As lavash making is only done by women in groups, each person takes on a single part of the process. Men participate in by building the ovens and making the cushions, but they aren't usually involved in the actual baking of the bread.

Lavash bread, the symbol of Armenian cuisine - ảnh 2A tonir - an earthenware clay-made oven in the ground - a traditional tool used to bake lavash.

Traditional Armenian lavash is baked in a tandoor oven, giving it a unique taste and texture: bubbly, soft, and crunchy, and infused with wood smoke. The dough is rolled out flat and slapped against the hot interior wall of a clay oven. The dough adheres to the surface of the oven, cooks very quickly, and is peeled off when done, as Anna described the process.

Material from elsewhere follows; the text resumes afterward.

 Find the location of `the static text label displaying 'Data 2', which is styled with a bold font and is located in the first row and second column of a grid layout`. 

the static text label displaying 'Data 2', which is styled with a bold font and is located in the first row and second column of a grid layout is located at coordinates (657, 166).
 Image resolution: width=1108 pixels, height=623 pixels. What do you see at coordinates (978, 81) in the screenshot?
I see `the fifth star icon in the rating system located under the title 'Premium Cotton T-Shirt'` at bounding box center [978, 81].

“To make lavash, you need only flour, water, and salt. They let the dough rise, and then divide it into small balls, about 30 to 40 balls per batch. After that, it goes into an tonir built into the ground, and thats how they make an Armenian lavash.”

“We have professional artisan bakers who make large amounts of lavash because we have a lot of tourists visiting the garden, and their first wish is to taste our freshly baked lavash.”

The bakers thinly roll out each ball of dough and place it over a large cushion, which is used to slap the dough against the wall of the hot tonir, or clay oven. The lavash bakes and bubbles in the tonir for a matter of seconds before it’s removed using an iron rod with a hook. The result is an oval-shaped flatbread that is about 70 centimeters long.

In Armenian villages, dried lavash is stored in stacks. When the time comes to eat the bread, it’s sprinkled with water to make it soft again.

Throughout Armenia you’ll see Armenian women making and selling lavash in restaurants and markets.

Lavash bread, the symbol of Armenian cuisine - ảnh 3According to Armenian traditions, the newlyweds’ shoulders are covered with lavash when they enter their house as a symbol of well-being and fertility. (Photo credit:  Кертог/WikiCommons)

Ms. Vera is the owner of a lavash bread shop at Gumi Shuka, one of Yerevan’s largest food markets, where about 15 to 20 women sell the lavash they’ve made in their homes.

She said she and other women at the market have been bringing lavash from Garni and Geghard to our Armenian market for more than 20 years.

“And I love it. Who can live without bread? No one! These are some tasty, aromatic, beautiful, fresh lavash. We have both dry and soft lavash. When a customer comes, they usually buy soft lavash. Whoever needs dry lavash, well sell them dry. Whoever needs soft lavash, well sell them soft,” said Vera.

To enjoy lavash while it’s soft, eat soon after baking. This bread dries out quickly and often becomes brittle and difficult to chew. If you don't plan to eat it immediately, freeze it in a resealable plastic bag as soon as it cools to room temperature. It will keep for up to a month.

Lavash bread, the symbol of Armenian cuisine - ảnh 4Lavash is served in various ways. Lavash pizza is an example.
(Photo credits: Atoria’s Family Bakery)

You can eat lavash on its own or with some cheese, or wrap it around kebab or khorovats, another name for barbecue, or dip dry lavash into a bowl of khash, a traditional soup made from boiled cow hooves.

Dry lavash is crushed into the broth and covered with a large piece of lavash. Khash covered with lavash remains hot for a long time. Then, using a piece of lavash you can eat the soup, the lavash serving as a spoon.

However you choose to eat it, no Armenian dinner is complete without lavash.